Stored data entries
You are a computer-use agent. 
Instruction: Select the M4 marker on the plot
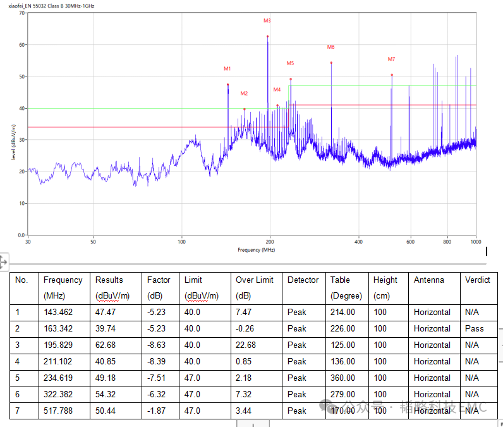277,106
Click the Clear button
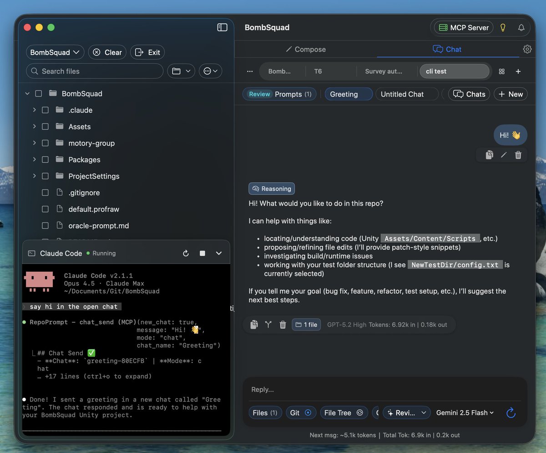This screenshot has width=546, height=453. (107, 52)
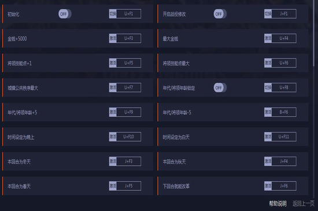This screenshot has height=211, width=318.
Task: Click the U+F11 hotkey box for 时间设定为白天
Action: [x=284, y=137]
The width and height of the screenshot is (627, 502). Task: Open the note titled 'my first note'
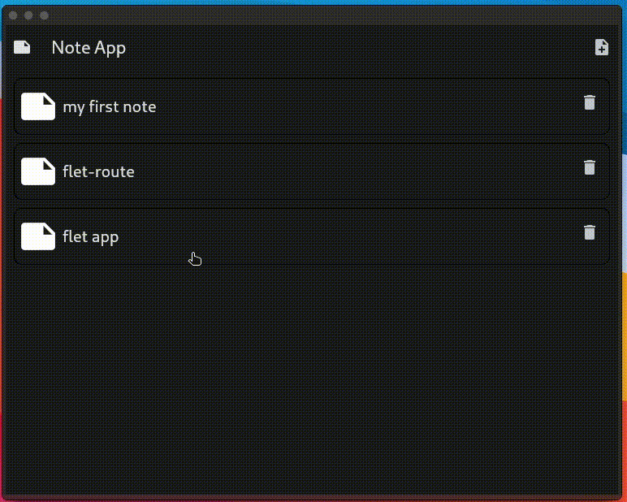click(x=109, y=106)
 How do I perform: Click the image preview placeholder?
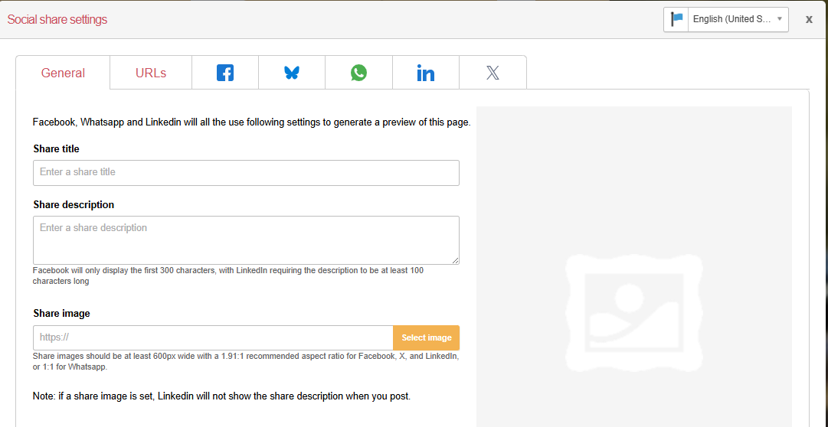(633, 306)
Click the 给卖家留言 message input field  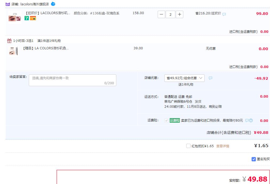tap(73, 80)
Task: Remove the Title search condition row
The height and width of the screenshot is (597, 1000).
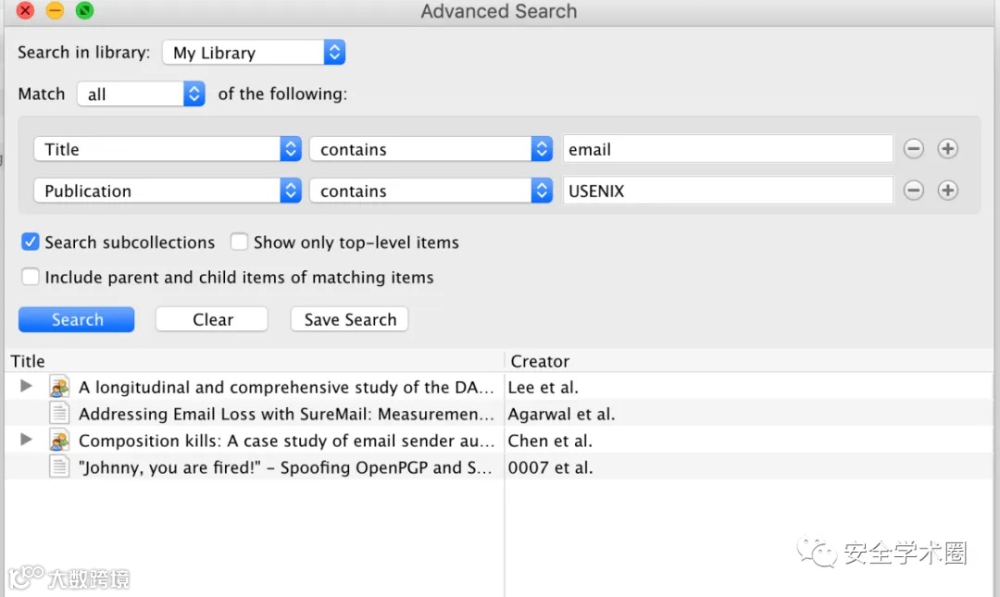Action: click(x=914, y=149)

Task to complete:
Return nothing except the lines from the one containing "Task: Remove the Title search condition row" through the final line of the data, copied exactly. Leave out all pictures.

Result:
Task: Remove the Title search condition row
The height and width of the screenshot is (597, 1000).
Action: click(x=914, y=149)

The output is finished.